El día siguiente me lleva hasta Llanes. No se ven tres en un burro. Amanece con una niebla que justifica la inversión en GPS. Loada sea la tecnología. Eso sí, el paisaje resulta fantasmal y encantador. Los elegantes edificios de indianos se adivinan entre la bruma. Un buen espectáculo. Hasta llegar a Comillas. El mar, otra vez el mar. Y repechos. Y el mar. Alguna que otra playa. Y repechos. Sube y baja. Las veces que haga falta. No veo gente en bici. ¿Por qué van todos andando? Otro repecho. Otro más.

Se deja Llanes atrás y la cuarta etapa nos regala otro tramo embrujado al llegar a Celoriu. Pisamos su playa. Tomamos la carreterita que nos conduce a la iglesia de Nuestra Señora de los Dolores, en Niembru. Magia pura. Luego dejamos la línea de costa hasta llegar a Ribadesella. Pero la retina se empeña en no olvidar ciertos tramos. Por algo será.

Ribadesella nos obsequia de nuevo con el mar. Está aquí al lado. Senderos y caminos bucólicos se empeñan en animarte, porque el día se ha cerrado y amenaza lluvia. ¿Cuál es el problema? Esto es el Cantábrico. Aquí llueve, ya lo sabía. Sigo camino hacia Villaviciosa. Orbayu del bueno. O sea, calabobos. Fin de etapa y empapado hasta los huesos. 

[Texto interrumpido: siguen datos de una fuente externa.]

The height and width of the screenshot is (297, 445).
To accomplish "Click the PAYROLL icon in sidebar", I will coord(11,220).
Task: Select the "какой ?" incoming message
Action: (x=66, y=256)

Toca decir adiós al Camino del Norte y encarar el Camino Primitivo. Le hago las reverencias oportunas para despedirme con educación. Tampoco es cosa de alargarlo porque otra vez —sí, otra vez— me estoy calando. Enfilo hacia Oviedo. Tengo que pasar por el bar de los padres de un amigo. Hay que saludar y, de paso, comer una tortilla de patata que es canela en rama. Solo por este pequeño placer merece la pena el viaje. Iván, va por ti. Ah, y me dio tiempo también para quedar con otro amigo cicloviajero. Dios los cría y ellos se juntan.

La costa queda en el olvido camino de Tineo. Por fin llegamos a lo mejor. Tomo la Ruta de los Hospitales, un camino que deja ver alguna que otra ruina de los antiguos hospitales de peregrinos. El paisaje impone. Subimos hasta los 1.200 metros de altitud. Soledad, cumbres peladas, ganado suelto. Soledad. Conmigo mismo. Mucha piedra. Es cuestión de pedalear. O de andar a pie. Soledad. El día, cómo no, con nubarrones. Apenas si veo un alma. ¿Por qué pedaleo? Entonces llega una bajada inmensa hasta el embalse de Salime. Prácticamente mil metros de descenso continuo.

Hago noche en Grandas de Salime. Entonces descarrila el tren y mi viaje adquiere otra dimensión. Me queda una etapa más, hasta Lugo, con varios pinchazos de por medio. ¿Por qué? Y luego otra, la penúltima, hasta el monasterio de Sobrado dos Monxes. Todo son comentarios sobre el accidente. Solo me queda llegar a la plaza del Obradoiro. En Melide me uno al peregrinaje que llega por el Camino Francés, la vía más oficial, la más transitada. Ultreia! Los muertos esperan homenaje. Qué extraña meta para este viaje en bici.